- [What the task asks] Return each line of the data below that contains the string "agent".
▼
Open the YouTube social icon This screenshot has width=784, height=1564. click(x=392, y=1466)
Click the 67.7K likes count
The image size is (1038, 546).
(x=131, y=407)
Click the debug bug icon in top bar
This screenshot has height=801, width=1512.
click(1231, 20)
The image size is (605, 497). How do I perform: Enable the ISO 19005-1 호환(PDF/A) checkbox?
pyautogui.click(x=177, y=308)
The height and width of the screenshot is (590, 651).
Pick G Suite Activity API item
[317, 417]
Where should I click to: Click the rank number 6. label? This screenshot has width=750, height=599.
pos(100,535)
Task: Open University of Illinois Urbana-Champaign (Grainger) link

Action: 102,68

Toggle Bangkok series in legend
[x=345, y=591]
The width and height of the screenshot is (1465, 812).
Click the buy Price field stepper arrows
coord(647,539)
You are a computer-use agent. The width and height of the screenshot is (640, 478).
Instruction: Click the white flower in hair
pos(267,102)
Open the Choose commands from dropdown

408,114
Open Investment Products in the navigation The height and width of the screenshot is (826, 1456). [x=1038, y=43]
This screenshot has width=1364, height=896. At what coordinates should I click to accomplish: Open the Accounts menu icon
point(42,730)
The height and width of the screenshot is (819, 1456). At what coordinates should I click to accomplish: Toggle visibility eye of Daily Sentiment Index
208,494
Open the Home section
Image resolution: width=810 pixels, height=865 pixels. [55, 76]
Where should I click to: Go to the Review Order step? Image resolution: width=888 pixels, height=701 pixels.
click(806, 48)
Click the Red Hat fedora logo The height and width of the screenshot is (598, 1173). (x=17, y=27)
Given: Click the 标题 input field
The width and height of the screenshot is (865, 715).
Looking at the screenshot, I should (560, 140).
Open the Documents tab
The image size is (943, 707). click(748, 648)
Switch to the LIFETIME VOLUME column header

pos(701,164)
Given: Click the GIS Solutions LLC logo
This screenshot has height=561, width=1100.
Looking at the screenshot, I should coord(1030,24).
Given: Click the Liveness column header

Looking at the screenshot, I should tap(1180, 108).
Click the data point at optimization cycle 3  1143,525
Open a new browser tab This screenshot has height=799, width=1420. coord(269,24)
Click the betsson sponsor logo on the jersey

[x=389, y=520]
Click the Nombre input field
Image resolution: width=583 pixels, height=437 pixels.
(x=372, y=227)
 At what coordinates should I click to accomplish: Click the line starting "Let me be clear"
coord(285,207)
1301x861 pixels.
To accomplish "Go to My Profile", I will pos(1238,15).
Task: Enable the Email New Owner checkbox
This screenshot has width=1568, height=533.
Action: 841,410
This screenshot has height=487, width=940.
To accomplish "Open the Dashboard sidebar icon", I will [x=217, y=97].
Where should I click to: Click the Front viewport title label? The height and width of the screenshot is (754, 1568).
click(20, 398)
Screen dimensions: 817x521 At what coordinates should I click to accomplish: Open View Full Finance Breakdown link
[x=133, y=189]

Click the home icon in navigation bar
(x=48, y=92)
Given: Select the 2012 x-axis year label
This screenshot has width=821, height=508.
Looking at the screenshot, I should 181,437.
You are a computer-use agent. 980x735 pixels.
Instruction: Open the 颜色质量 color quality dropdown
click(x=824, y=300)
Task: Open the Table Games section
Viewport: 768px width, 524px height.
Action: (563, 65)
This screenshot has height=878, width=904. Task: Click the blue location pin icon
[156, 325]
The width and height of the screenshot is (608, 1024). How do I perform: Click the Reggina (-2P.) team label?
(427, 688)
▲
- [Response area]
You are a computer-use agent. The width and height of the screenshot is (640, 478).
You are a computer-use agent. 980x735 pixels.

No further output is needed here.